It's okay to pretend to be a pilot

Pilot sticking out of cockpit

BOYS AND GIRLS, remember to ALWAYS tell the truth, unless it is a teeny weeny little white lie, such as “Yes, of course I know how to fly a 747.”

Pretending to be a pilot is OK.

How come?

Because flying planes is a relatively easy skill, unlike, say, teaching a male to (a) replace a toilet roll, (b) remember to avoid saying stupid things, (c) change a diaper, etc., all of which men can only master after a multi-year training course called Being Married.

Now before pilots (such as Grandpa) burn down my office, the advice above comes from ONE OF YOUR COLLEAGUES.

He wrote to comment on the recent news report about a pair of Air India pilots who parked flight attendants in the aircraft cockpit and went off for a nap.

One of the young women accidentally switched off the auto-pilot, so had to go to wake up a pilot for help.

I wonder how the conversation went?

“Erm, I pressed a few buttons, so now we are in a nosedive towards a primary school. Did I do something bad?”

***

The reader, who signed himself Pontius Pilot, said that while learning to fly an aircraft is extremely difficult, operating a modern passenger jet is not.

“They fly themselves. Most impressive is a button called Auto-Land that always gives you a perfect landing,” he said. “The truth is, pilots of 747s often let Auto-Land handle the landing even when they are in the cockpit.”

***

I once crashed a 747. I was having a go on a multi-million dollar Cathay Pacific 747 training simulator when I landed sideways on a shopping mall.

“I meant to do that,” I lied, but the instructor didn’t believe me.

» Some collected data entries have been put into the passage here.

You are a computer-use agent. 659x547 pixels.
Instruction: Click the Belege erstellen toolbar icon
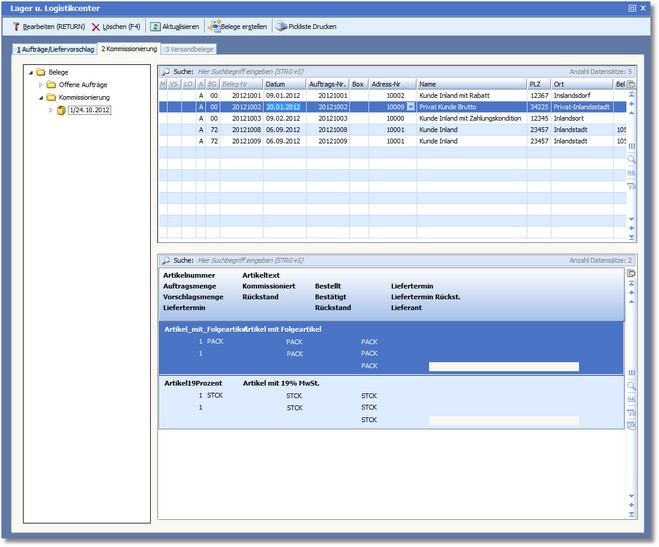tap(213, 27)
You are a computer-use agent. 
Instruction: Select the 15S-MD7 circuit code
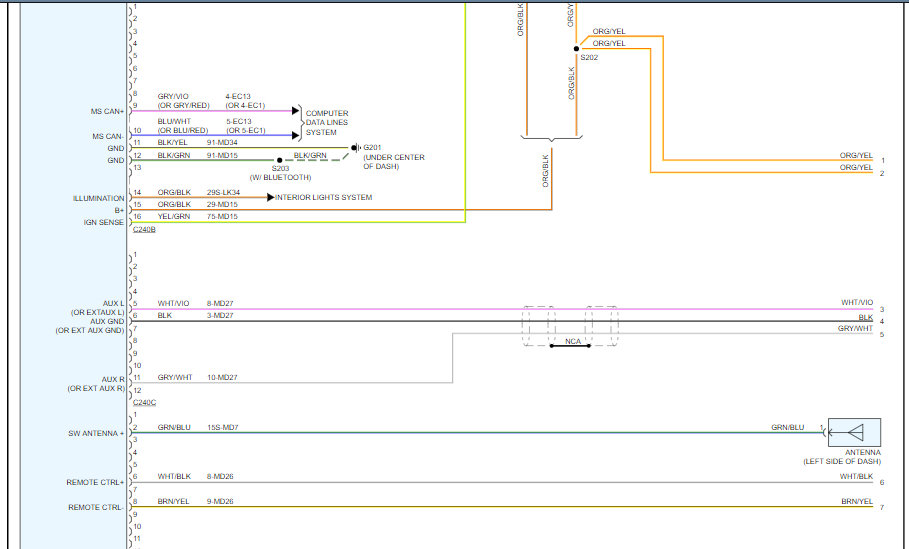[x=223, y=427]
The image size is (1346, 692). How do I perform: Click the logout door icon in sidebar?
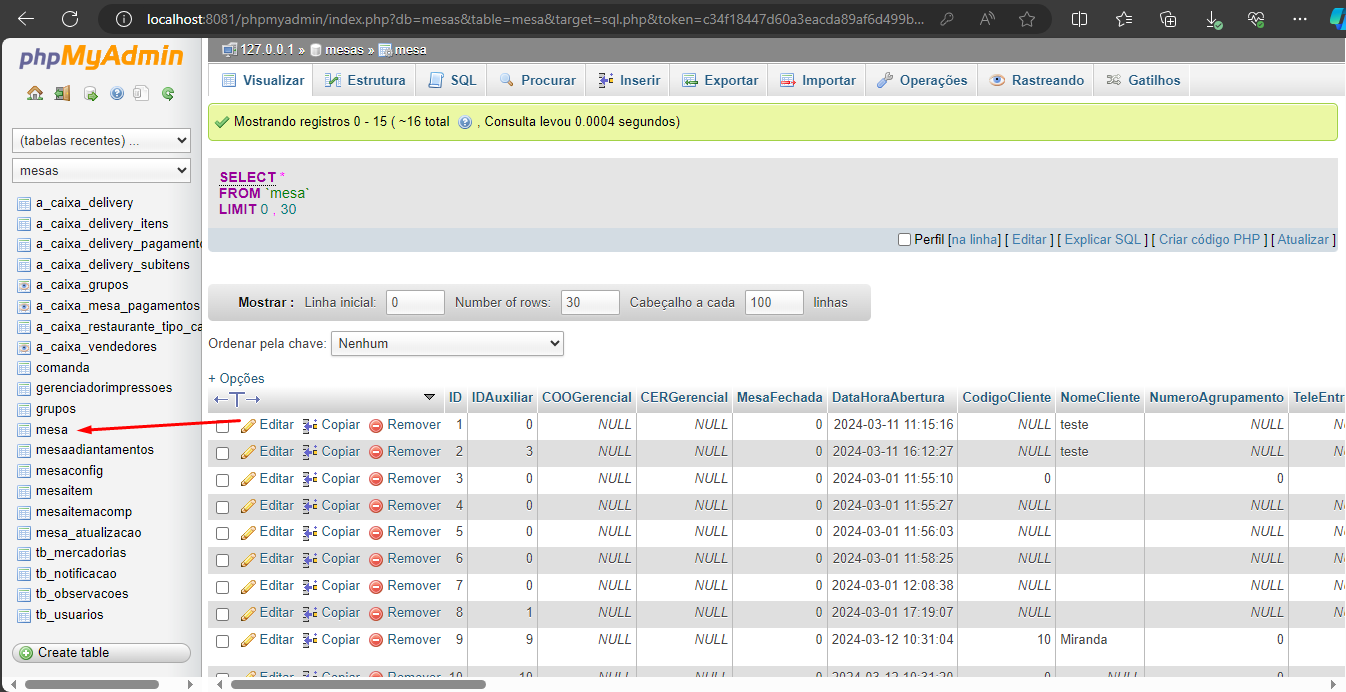(x=62, y=94)
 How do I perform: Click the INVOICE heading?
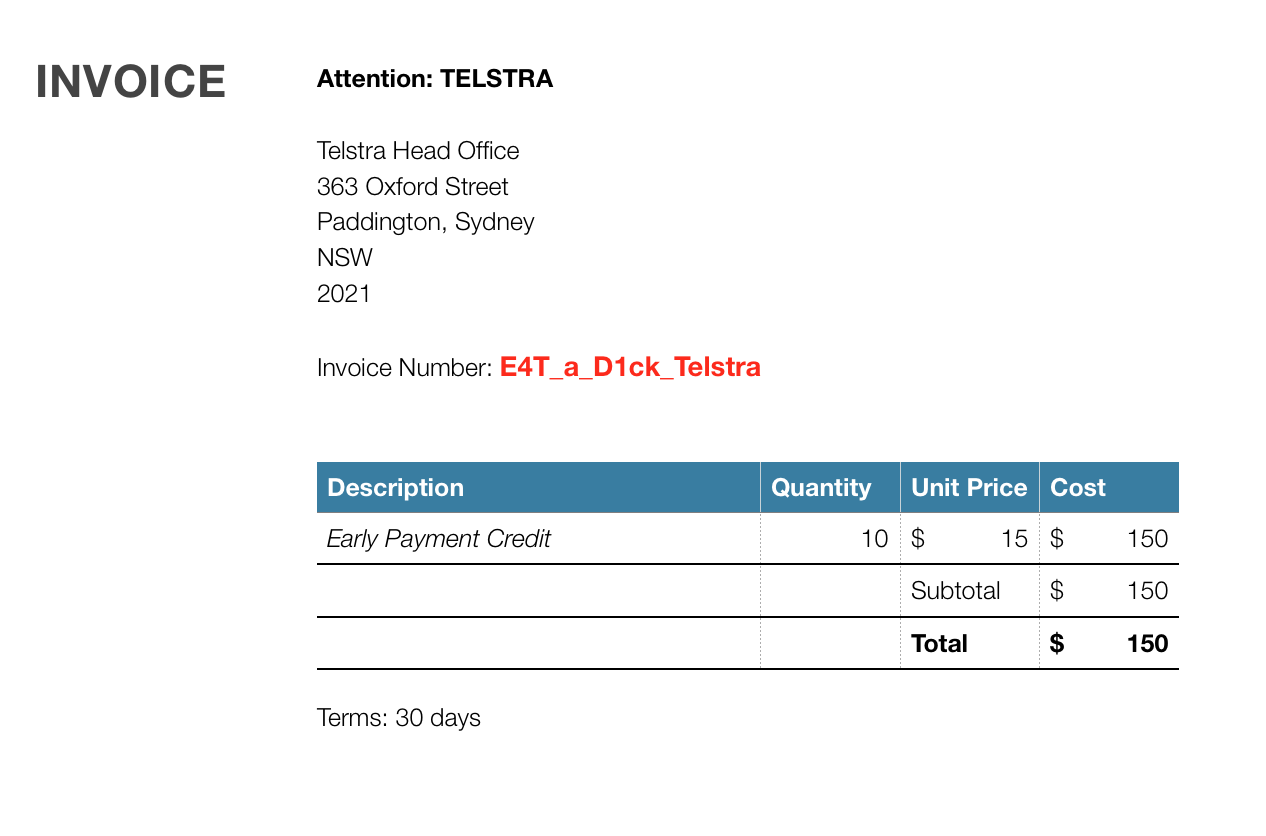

The evil, conniving @#$% never told me that real pilots just pressed Auto-Land and went back to reading the paper.

***

Funny-plane-face-laughing

Pontius’ revelation got me thinking of a guy I knew who turned up at an airport in Africa for a flight.

Ground staff apologetically said the pilot had not turned up for work that morning. “Can you fly a plane?” they asked.

“No, of course not,” my friend replied, his eyebrows hitting the ceiling.

But now I realize he should have said “Sure,” and then got into the cockpit and Googled “How do you switch on Automatic pilot?”

***

However, let’s be sensible. You should never, never pretend to be a trained pilot unless the journey is a matter of life and death, such as when you need to see Manchester United on TV or something of that scale of earth-shattering importance.

***

Some of you will be shocked that I am condoning lying, and will claim to be people who Never Tell Lies.

If that's you, I have news for you. There is a new number one Most Common Lie in the world, and I bet it's a lie that you have told.

I have watched a zillion people download things from the Internet.

Not one of them has ever read the Terms and Conditions.

Not one of them has paused for a nanosecond before clicking the box that says “I have read the Terms and Conditions.”

We’re all guilty.

I bet even the Pope clicks straight through.

***

Now, if you’ll excuse me, I’m in need of a holiday. Yes, I’m heading for the airport. Come with me if you like. If the pilot’s not there, I’ll see what I can do.